— Exercise directions —
Among the lines below, take the one holding "This screenshot has height=924, width=1309.", the one holding "Select the Version", and all lines between them. Set them down exactly.

— Excerpted records —

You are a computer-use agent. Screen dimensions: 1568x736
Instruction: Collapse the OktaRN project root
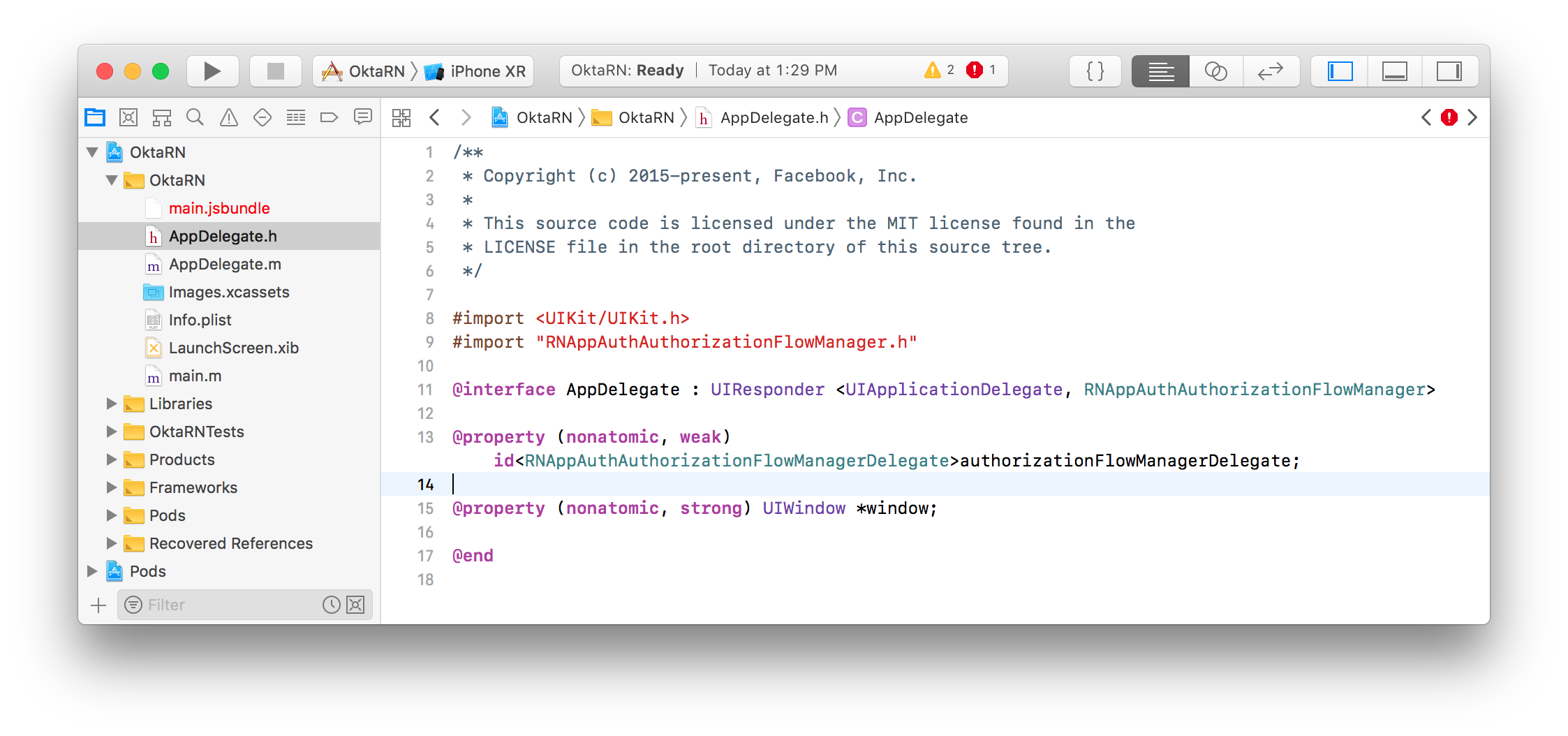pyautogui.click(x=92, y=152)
--
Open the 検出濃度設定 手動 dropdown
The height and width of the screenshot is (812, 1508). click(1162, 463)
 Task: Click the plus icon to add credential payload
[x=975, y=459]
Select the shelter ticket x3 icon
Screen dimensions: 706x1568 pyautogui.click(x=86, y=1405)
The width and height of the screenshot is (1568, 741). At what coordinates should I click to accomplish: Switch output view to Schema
* * *
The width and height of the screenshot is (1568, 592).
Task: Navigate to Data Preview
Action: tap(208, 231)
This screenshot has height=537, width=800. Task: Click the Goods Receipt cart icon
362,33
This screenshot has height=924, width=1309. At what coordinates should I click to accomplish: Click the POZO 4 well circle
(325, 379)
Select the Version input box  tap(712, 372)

— Output below —
This screenshot has height=924, width=1309. At what coordinates should I click to accomplish: Click the POZO 4 well circle
(325, 379)
Select the Version input box  tap(712, 372)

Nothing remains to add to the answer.